#### Brano da leggere:
────

Antelope canyon dove si trova cosa vedere immagini esperienza favolosa what to see and do

Questo canyon, che si trova sulla terra dei Navajo (Nà-va-ho) a circa un quarto d'ora da Page (Arizona), è fra i più visitati degli Stati Uniti Sud-Occidentali.
Come la maggior parte dei canyon di quest'area anche l'Antelope Canyon si è formato a seguito di un processo erosivo sulla pietra arenaria da parte dell'acqua e del vento nel corso di milioni di anni.


Ma che ha di tanto speciale, direte voi, da segnare così tanto? E' un solco nel terreno, forse un po' particolare è vero, ma nulla più.
E invece non è così.
Questo luogo è magico! O almeno noi l'abbiamo vissuto così, probabilmente anche grazie ad un pizzico di fortuna che abbiamo avuto nel visitarlo e che nei nostri viaggi ogni tanto ci accompagna.


Arrivati a Page, una cittadina scarna fatta di costruzioni basse e rade e ricchissima di volti dai tratti indiani nativi americani (i classici pellerossa) siamo andati alla ricerca di un tour che ci potesse guidare in questo canyon, visitabile appunto solo con guide autorizzate.

────

#### Dati forniti:
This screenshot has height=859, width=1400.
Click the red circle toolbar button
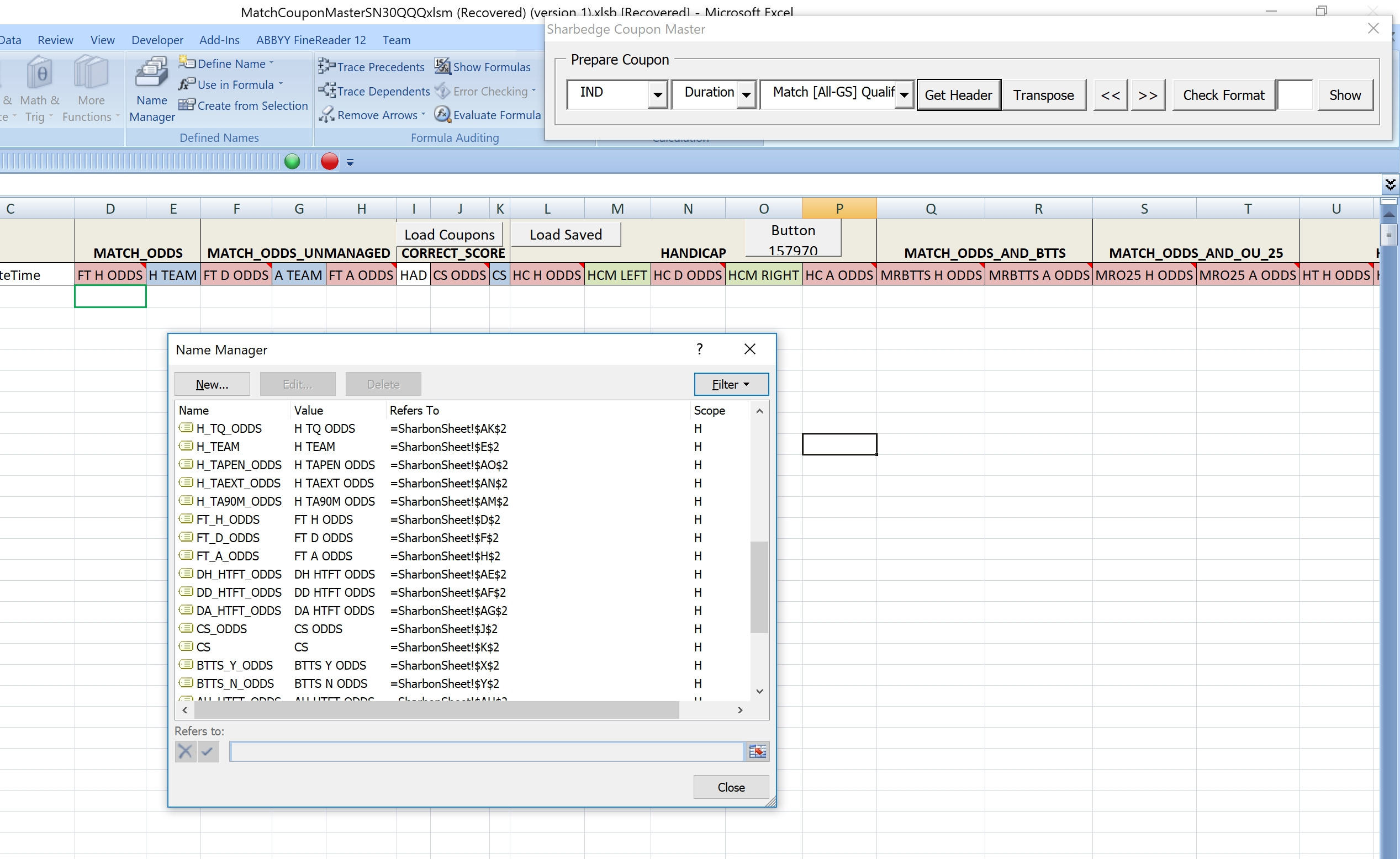tap(330, 162)
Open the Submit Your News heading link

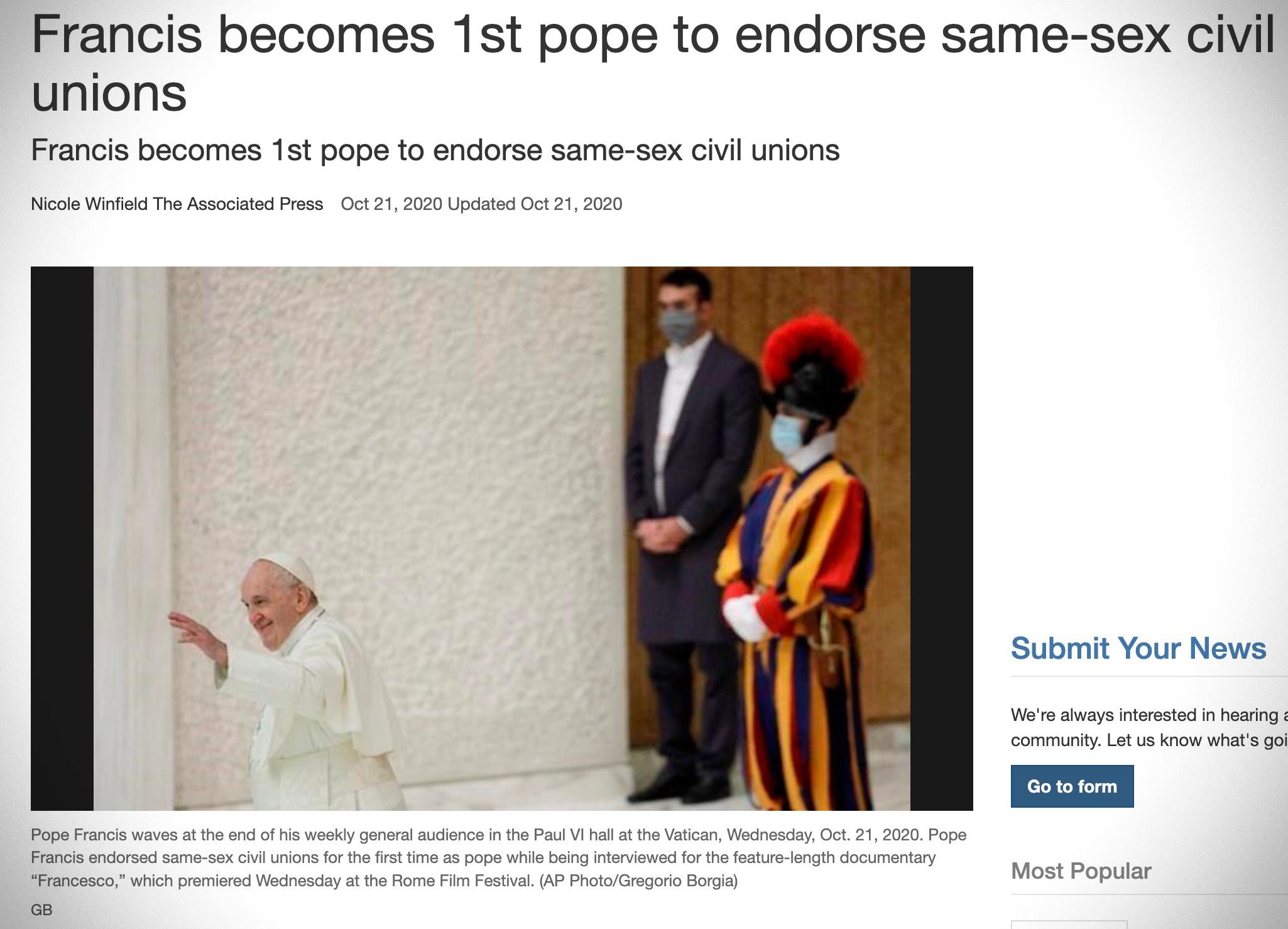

────

#### Esercizio breve A:
Secondo il brano sull'Antelope Canyon, a quale distanza da Page si trova il canyon?
#### Esercizio breve B:
Elenca tutte le caratteristiche con cui il brano sull'Antelope Canyon descrive la cittadina di Page.
#### Esercizio breve C:
Riassumi in due frasi il brano sull'Antelope Canyon.

#### Soluzione A:
A circa un quarto d'ora da Page, in Arizona.

#### Soluzione B:
- È una cittadina scarna.
- È fatta di costruzioni basse e rade.
- È ricchissima di volti dai tratti indiani nativi americani.

#### Soluzione C:
L'Antelope Canyon si trova sulla terra dei Navajo, a circa un quarto d'ora da Page (Arizona), ed è fra i canyon più visitati degli Stati Uniti Sud-Occidentali. Si è formato per l'erosione della pietra arenaria da parte dell'acqua e del vento nel corso di milioni di anni, e nel racconto è descritto come un luogo magico, visitabile solo con guide autorizzate.